- **The task**:
Lay out the lines of the listing from the line containing "The height and width of the screenshot is (492, 1024)." through the end, inclusive, as a JSON list of strings with one string per line and blank lines left out.

# Records for processing start

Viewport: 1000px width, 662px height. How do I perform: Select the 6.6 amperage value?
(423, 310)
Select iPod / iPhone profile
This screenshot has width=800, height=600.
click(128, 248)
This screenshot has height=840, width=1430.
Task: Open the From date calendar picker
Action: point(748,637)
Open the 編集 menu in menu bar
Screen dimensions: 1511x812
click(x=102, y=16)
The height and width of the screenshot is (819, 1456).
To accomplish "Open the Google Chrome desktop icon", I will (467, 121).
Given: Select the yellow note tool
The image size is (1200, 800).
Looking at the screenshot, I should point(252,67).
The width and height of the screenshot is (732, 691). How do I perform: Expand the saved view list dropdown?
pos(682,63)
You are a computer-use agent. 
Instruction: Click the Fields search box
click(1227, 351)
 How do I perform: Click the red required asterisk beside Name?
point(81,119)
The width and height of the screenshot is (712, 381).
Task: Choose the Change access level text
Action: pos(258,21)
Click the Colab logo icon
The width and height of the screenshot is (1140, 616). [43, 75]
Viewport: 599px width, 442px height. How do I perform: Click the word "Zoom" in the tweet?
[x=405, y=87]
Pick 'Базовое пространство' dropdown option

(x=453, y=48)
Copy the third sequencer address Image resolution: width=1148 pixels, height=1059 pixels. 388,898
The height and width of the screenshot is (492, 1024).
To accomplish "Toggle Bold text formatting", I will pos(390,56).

# Records for processing end

- **Answer to the problem**:
[
  "The height and width of the screenshot is (492, 1024).",
  "To accomplish \"Toggle Bold text formatting\", I will pos(390,56)."
]